**Simplifying The Confusion Matrix**

Knowing that the machine learning field is very vast and it has various concepts to understand in it, a very rare and unique concept of statistical classification problem comes in the ideology i.e. a confusion matrix, also known as the error matrix.

This article aims in understanding the confusion matrix in a very simple manner.

Let’s try and understand the confusion matrix on a very basic level.

Confusion matrix is used to summarize, describe or evaluate the performance of a Binary classification task or model.

The Key concept of confusion matrix is that it calculates the **no. of correct & incorrect predictions** which is further summarized with the **no. of count values** and breakdown into each classes.

It eventually shows the path in which classification model is confused when it makes predictions.

The Pure Definition of Confusion Matrix is:

*A confusion matrix is a table that outlines different predictions and test results and contrasts them with real-world values.
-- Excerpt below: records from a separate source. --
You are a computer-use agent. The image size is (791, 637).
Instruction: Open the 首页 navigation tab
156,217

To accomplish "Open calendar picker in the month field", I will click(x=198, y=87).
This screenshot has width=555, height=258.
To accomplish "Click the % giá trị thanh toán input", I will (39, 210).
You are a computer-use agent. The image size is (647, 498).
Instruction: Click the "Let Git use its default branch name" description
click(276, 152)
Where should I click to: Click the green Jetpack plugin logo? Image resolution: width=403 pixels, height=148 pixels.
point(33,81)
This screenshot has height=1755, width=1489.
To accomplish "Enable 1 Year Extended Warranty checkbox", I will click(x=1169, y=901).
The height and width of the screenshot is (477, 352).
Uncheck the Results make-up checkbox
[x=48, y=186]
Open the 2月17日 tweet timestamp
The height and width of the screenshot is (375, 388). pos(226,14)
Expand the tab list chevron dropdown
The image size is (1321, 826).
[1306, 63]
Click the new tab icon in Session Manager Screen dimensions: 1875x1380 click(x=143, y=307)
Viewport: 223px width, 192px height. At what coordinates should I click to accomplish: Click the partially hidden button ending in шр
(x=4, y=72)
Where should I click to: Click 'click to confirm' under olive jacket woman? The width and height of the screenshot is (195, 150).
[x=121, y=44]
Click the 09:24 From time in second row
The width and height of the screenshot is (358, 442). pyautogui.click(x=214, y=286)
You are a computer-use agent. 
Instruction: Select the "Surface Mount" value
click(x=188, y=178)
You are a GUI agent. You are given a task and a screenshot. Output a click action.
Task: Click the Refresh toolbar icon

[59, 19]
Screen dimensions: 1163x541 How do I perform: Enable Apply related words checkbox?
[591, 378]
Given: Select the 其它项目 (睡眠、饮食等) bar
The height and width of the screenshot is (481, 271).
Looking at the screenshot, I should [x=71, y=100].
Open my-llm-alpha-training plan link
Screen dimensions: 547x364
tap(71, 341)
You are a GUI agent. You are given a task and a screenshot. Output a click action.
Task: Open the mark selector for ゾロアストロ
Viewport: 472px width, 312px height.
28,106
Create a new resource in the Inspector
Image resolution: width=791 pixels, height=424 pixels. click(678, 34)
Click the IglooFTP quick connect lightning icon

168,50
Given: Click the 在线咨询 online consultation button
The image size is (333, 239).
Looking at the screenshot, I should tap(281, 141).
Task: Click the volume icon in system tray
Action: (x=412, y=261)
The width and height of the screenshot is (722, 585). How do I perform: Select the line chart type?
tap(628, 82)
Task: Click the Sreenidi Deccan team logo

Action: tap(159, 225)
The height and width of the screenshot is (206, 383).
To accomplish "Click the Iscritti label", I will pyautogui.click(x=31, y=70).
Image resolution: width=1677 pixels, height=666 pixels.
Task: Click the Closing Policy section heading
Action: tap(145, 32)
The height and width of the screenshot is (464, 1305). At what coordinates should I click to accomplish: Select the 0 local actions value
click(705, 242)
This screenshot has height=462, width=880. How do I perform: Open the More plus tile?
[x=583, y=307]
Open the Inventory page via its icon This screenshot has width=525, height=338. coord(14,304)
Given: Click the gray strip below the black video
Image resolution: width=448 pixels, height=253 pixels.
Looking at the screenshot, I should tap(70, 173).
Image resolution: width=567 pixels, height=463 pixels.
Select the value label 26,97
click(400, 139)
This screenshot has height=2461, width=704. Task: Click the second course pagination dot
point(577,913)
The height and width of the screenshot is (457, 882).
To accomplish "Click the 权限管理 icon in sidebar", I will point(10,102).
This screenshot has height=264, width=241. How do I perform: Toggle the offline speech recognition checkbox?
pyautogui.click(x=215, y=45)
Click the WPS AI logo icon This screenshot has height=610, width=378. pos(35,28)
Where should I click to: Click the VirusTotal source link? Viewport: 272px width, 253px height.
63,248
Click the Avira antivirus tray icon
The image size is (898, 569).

Confusion matrices are used in statistics, **data mining**, **machine learning** models and other artificial intelligence (**AI**) applications. A confusion matrix can also be called an error matrix.*

*By Margaret Rouse..*

Confusion matrices are used to make the in-depth analysis of statistical data faster and the results easier to read through clear data visualization.

Below is a simple example of a confusion matrix:

Here, it comes with 2 rows & 2 columns.

Consisting of,

**True Positives, True Negatives**

**False Positives, False Negatives.**

Here we have kept the predictions as rows and actual values as columns

Diving little deeper in each of the terms:

• Positive (P) : Actual is positive (for example: is an apple).

• Negative (N): Actual is not positive (for example: is not an apple).

• True Positive (TP): Actual is positive, and is predicted to be positive.

• False Negative (FN): Actual is positive, but is predicted negative.

• True Negative (TN): Actual is negative, and is predicted to be negative.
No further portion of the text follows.